El viejo caballero siguió diciendo con gravedad:

—Si alguna vez rompieras este voto de silencio, debes tener en cuenta que te será cortada la lengua para ser enterrada en las arenas de la playa, donde las aguas alcanzan la altura mayor en las mareas. Simon de Creçy, ¿aún deseas hacer el voto?

—Sí, señor —respondió Simon con voz ronca, impresionado por la severidad de la pena.

—Entonces, júralo sobre la empuñadura de mi espada de templario que, al sostenerla enhiesta se convierte en el símbolo de la cruz, en que Nuestro Señor Jesucristo fue crucificado.

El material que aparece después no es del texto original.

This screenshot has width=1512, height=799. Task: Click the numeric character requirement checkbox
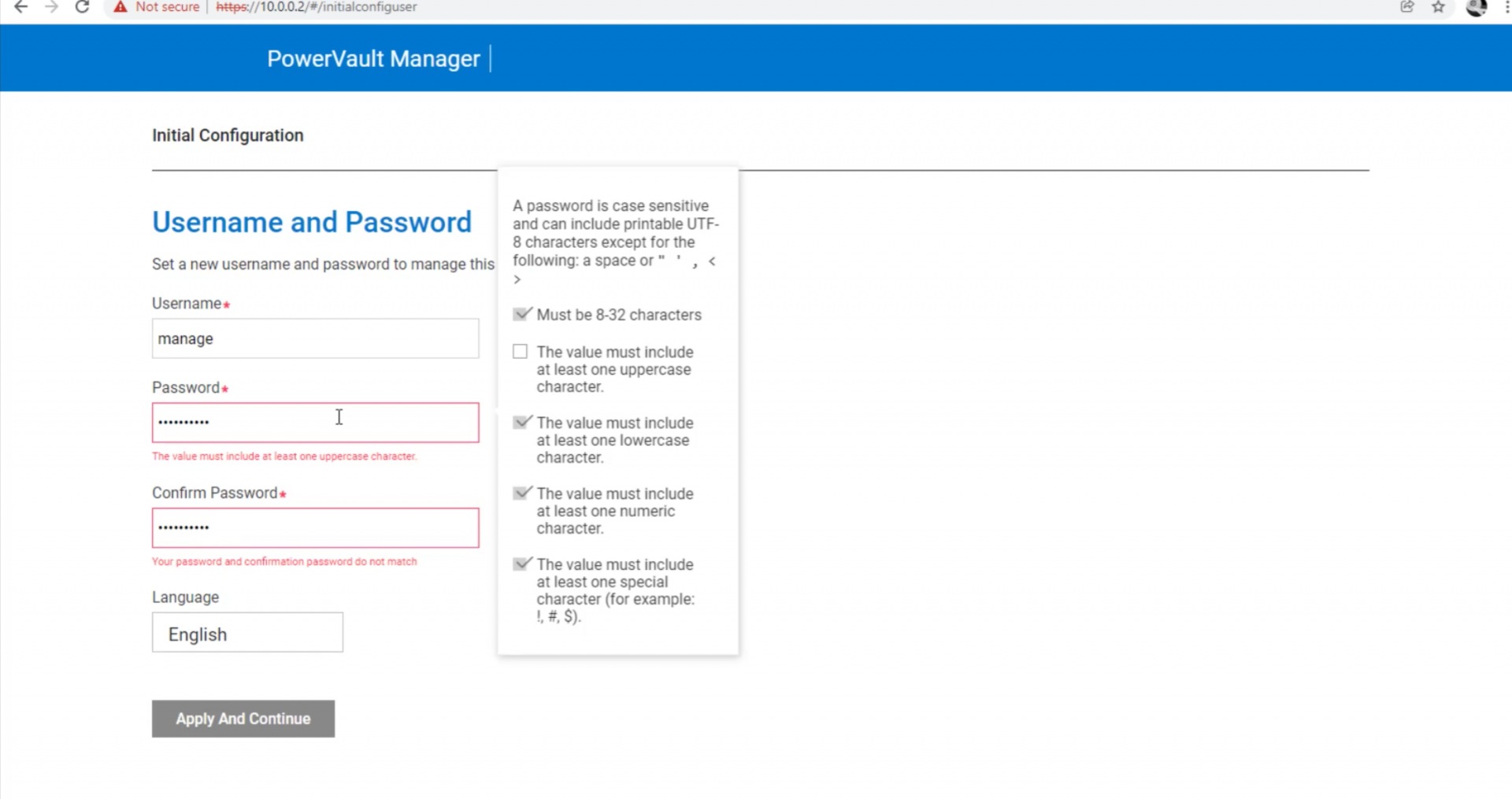[x=521, y=494]
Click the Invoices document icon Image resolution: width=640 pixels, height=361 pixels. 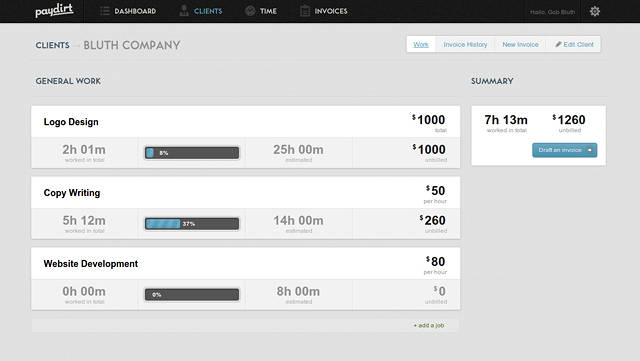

De Creçy, que había presenciado el ritual de toma del juramento en silencio, entregó a Simon la pesada espada con el puño en cruz. El joven normando repitió solemnemente el voto y besó la empuñadura de bronce. Hecho esto, ambos caballeros se mostraron visiblemente aliviados.

—Simon —dijo el templario—, todo cuanto te diré es la pura verdad. Primero, tu nombre no es De Creçy, y Raoul no es tu tío.

Simon lanzó una mirada sorprendida a su padre sustituto.